Mereka biasanya datang bersama komunitas menggunakan kendaraan khusus seperti TransJakarta Cares untuk menikmati koleksi bacaan perpustakaan.

“Sempat waktu itu mereka ke sini datang, senang sekali membaca lewat audio book sampai berganti buku beberapa kali.
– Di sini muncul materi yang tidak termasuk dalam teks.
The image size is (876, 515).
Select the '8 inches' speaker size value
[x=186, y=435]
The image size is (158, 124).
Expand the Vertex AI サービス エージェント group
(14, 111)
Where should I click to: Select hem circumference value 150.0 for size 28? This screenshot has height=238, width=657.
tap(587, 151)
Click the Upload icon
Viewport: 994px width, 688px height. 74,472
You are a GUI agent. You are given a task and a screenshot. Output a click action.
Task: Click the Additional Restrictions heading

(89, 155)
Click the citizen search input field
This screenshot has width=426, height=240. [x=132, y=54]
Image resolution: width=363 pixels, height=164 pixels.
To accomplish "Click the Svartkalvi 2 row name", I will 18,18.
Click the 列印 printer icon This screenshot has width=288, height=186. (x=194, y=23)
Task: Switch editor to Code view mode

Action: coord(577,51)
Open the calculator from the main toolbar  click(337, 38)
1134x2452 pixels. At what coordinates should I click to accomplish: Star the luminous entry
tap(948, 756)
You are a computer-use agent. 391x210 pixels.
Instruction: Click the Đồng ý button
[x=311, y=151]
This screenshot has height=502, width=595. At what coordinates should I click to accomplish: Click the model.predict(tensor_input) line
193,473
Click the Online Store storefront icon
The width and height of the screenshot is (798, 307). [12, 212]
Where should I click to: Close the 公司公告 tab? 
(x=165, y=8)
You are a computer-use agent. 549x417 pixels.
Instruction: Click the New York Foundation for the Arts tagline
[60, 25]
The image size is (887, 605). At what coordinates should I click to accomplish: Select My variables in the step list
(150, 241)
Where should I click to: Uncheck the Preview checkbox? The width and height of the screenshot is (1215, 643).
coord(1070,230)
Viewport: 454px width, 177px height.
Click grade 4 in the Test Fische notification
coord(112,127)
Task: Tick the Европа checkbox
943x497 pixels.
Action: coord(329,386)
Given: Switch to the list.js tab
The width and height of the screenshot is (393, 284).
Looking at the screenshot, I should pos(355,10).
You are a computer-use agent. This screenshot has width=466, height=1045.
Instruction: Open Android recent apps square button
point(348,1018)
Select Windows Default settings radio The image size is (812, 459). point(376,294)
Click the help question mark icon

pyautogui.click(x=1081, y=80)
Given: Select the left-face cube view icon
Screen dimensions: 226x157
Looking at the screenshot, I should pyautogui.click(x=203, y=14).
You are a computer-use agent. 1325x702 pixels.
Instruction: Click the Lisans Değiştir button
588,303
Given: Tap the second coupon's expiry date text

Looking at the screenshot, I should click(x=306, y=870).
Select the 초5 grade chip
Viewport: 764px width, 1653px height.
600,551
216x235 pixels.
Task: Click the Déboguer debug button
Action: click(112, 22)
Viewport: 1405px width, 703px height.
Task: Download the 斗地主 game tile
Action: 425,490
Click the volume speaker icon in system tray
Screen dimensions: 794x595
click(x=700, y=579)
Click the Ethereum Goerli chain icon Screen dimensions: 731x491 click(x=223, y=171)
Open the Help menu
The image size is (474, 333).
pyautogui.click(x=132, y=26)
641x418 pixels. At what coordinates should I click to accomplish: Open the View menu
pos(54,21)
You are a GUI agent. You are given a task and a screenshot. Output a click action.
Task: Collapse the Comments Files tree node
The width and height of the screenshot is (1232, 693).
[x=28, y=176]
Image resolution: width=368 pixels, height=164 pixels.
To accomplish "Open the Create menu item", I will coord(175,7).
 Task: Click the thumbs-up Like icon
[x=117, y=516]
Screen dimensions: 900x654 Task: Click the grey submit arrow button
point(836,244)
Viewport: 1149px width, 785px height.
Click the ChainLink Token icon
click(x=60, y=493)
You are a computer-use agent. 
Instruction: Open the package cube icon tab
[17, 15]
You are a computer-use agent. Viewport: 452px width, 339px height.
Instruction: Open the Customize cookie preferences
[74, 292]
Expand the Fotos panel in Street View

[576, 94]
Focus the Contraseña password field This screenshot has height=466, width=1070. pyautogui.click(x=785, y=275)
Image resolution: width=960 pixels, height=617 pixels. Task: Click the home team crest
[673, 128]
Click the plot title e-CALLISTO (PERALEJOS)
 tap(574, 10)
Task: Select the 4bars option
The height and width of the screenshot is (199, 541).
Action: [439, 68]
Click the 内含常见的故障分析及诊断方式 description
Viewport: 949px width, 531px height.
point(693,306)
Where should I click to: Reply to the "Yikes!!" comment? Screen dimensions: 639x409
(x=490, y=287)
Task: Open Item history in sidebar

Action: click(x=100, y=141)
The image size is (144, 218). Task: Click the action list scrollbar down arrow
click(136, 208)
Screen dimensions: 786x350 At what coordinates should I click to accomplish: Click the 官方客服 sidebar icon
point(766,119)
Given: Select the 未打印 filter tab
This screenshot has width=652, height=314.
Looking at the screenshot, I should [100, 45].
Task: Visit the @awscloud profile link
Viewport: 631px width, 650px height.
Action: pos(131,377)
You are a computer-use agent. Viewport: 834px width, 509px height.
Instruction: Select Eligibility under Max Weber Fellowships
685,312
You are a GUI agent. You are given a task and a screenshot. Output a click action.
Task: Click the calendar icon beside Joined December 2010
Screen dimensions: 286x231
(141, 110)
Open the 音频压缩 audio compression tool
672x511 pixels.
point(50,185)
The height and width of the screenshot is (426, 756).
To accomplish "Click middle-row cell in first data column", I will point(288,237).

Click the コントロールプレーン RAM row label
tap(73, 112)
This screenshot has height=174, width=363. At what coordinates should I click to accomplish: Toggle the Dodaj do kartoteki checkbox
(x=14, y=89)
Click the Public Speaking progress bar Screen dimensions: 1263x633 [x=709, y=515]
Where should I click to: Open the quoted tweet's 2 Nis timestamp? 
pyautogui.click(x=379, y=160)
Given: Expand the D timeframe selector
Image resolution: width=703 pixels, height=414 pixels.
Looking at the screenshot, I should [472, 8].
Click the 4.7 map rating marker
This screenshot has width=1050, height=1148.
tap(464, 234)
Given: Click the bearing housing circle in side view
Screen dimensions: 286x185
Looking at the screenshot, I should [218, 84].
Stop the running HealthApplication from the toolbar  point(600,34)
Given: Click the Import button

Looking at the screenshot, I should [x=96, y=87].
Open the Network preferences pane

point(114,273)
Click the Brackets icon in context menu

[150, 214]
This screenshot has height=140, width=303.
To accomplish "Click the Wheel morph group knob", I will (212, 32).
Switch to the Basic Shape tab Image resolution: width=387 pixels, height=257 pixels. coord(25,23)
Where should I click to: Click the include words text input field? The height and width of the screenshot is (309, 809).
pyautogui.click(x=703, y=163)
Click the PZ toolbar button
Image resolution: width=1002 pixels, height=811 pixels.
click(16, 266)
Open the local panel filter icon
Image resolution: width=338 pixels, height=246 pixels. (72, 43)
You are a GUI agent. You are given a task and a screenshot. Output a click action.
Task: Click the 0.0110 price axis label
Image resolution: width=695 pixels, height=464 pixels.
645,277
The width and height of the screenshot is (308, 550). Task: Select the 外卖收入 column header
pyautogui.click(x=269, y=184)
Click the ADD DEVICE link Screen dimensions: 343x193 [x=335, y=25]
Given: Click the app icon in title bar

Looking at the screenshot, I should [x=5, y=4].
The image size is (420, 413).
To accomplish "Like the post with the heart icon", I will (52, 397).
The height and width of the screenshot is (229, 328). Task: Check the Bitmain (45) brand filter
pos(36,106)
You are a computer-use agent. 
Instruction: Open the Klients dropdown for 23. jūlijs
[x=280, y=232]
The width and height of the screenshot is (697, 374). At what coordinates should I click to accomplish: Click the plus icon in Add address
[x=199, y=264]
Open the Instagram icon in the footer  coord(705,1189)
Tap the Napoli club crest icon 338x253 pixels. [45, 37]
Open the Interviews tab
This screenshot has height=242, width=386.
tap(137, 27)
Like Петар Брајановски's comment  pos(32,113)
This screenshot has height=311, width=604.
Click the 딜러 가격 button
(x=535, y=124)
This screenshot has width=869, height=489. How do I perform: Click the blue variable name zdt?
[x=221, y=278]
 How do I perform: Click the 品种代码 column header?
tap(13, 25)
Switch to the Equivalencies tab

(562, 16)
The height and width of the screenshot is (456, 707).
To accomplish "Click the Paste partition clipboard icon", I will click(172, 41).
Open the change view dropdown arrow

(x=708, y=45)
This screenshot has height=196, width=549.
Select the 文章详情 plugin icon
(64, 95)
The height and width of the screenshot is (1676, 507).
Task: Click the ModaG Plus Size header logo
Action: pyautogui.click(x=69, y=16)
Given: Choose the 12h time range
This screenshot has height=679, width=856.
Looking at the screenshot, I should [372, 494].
Bahkan ada yang bertahan di sini sampai sore,” ujar Arum.

Tantangan Akses

Meski kehadiran teknologi sudah sangat membantu, akses literasi masih menjadi salah satu tantangan besar bagi penyandang disabilitas, khususnya tunanetra, yang ingin menempuh pendidikan ke jenjang lebih tinggi, demikian menurut aktivis Persatuan Tunanetra Indonesia (Pertuni), Furqon Hidayat.

Furqon mengatakan bahwa kendati sekarang sudah ada cara baru untuk mendapatkan bahan bacaan, ketersediaan bacaan edisi Braille atau audio book masih terbatas.

Bahan bacaan yang bisa didapat cuma-cuma secara daring pun, menurut dia, kadang formatnya tidak memungkinkan untuk dibaca menggunakan aplikasi pembaca semacam Screen Reader.

Namun tantangan dan kendala itu tidak menyurutkan para penyandang tunanetra yang ingin menambah pengetahuan untuk mendapatkan bacaan.

Tantangan dan permasalahan akses buku bagi tunanetra dan orang dengan gangguan penglihatan akut menjadi perhatian negara-negara di dunia, yang tahun 2013 menyepakati Pakta Marrakesh di Maroko untuk mempermudah produksi dan transfer internasional format buku-buku khusus untuk tunanetra.

Pemerintah Indonesia juga sudah menerbitkan Undang-Undang Nomor 8 Tahun 2016 tentang Penyandang Disabilitas, yang menjamin integritas dan pemenuhan hak mereka sebagai warga negara, termasuk hak akan pendidikan.

Lihat juga...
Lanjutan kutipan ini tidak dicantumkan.